### Records provided
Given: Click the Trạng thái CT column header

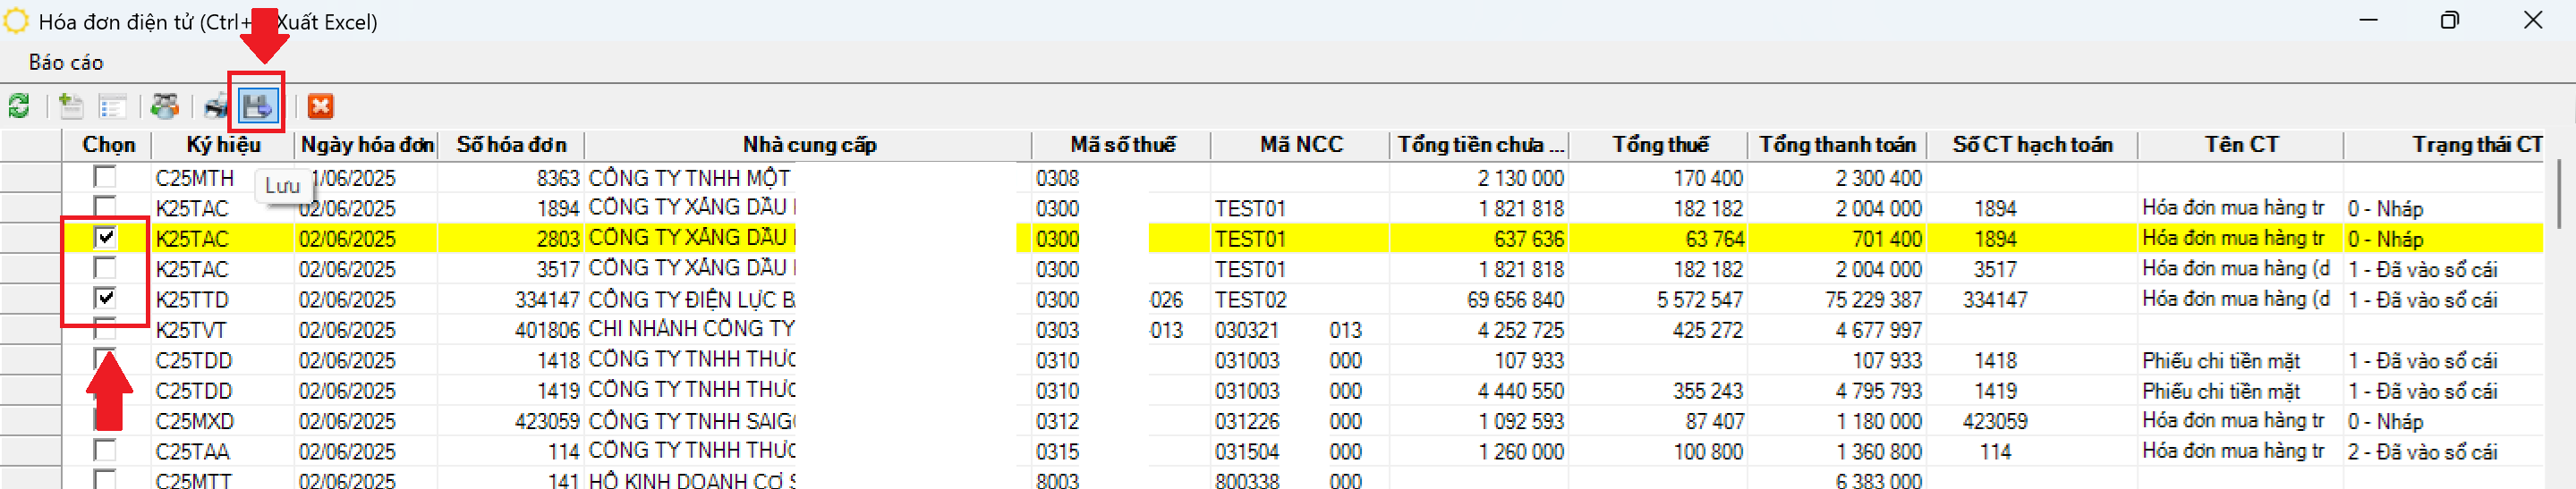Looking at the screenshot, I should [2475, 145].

==

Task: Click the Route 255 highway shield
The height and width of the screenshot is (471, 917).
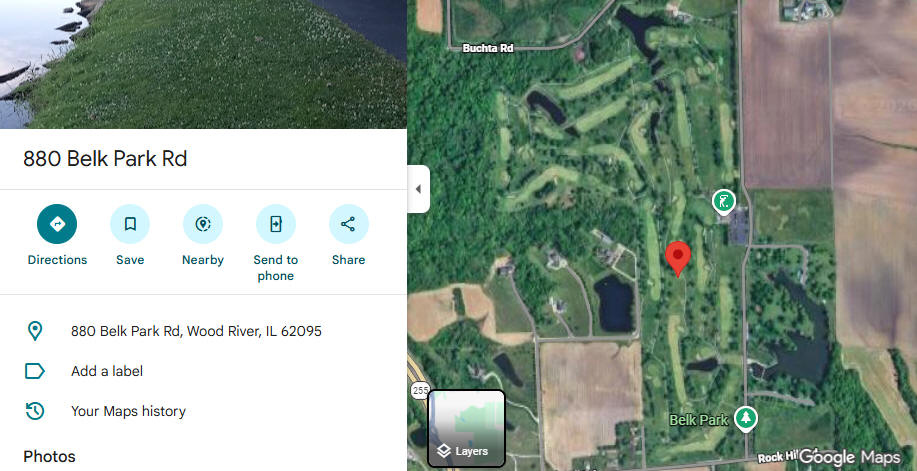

==

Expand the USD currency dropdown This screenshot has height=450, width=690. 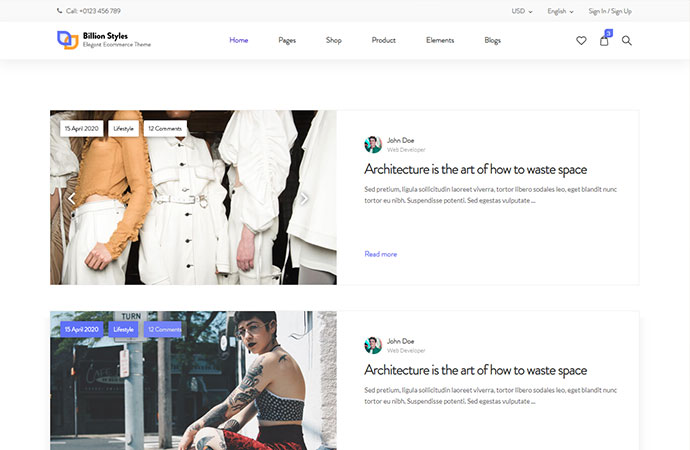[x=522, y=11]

### Your goal
Keeping every character as it is, restate the lines above that run from the line with "Task: Click the Route 255 highway shield" through the line with "The height and", both included, and nothing else.

### Your response
Task: Click the Route 255 highway shield
The height and width of the screenshot is (471, 917).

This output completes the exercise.